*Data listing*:
- - - - -

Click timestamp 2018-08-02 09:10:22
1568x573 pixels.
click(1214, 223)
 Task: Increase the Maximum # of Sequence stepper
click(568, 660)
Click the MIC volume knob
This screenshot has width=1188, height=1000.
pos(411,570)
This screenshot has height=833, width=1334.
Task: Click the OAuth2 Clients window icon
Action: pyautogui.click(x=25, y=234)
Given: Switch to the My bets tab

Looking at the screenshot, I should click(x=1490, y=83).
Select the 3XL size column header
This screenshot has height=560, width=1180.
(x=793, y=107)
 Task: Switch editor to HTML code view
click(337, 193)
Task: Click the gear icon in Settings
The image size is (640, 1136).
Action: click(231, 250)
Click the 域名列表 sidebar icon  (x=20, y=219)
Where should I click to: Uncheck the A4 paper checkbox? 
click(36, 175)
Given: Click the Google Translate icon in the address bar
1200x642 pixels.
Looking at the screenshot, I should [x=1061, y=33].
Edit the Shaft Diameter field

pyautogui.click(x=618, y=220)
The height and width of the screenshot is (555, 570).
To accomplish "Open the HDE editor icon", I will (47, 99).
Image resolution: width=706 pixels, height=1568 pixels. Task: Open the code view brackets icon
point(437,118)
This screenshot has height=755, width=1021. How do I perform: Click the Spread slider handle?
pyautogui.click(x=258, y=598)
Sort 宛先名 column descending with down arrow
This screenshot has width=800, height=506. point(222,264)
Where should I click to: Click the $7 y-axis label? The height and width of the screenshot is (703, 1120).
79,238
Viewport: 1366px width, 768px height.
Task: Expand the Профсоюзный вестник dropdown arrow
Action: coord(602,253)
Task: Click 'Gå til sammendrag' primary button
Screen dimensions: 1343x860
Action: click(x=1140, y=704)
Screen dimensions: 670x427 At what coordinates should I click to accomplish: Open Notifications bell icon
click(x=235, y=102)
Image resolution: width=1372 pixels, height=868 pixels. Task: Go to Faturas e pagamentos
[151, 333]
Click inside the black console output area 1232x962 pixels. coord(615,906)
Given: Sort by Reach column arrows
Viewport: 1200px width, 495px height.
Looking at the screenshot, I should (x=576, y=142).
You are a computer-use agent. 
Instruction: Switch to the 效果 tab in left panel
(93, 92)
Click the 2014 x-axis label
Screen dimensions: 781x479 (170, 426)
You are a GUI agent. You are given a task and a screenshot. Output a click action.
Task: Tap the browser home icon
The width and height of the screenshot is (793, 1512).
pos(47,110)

- - - - -

Copy the rows above verbatim, from the line with "The height and width of the screenshot is (555, 570)." to the line with "pyautogui.click(x=258, y=598)", including both of those lines.

The height and width of the screenshot is (555, 570).
To accomplish "Open the HDE editor icon", I will (47, 99).
Image resolution: width=706 pixels, height=1568 pixels. Task: Open the code view brackets icon
point(437,118)
This screenshot has height=755, width=1021. How do I perform: Click the Spread slider handle?
pyautogui.click(x=258, y=598)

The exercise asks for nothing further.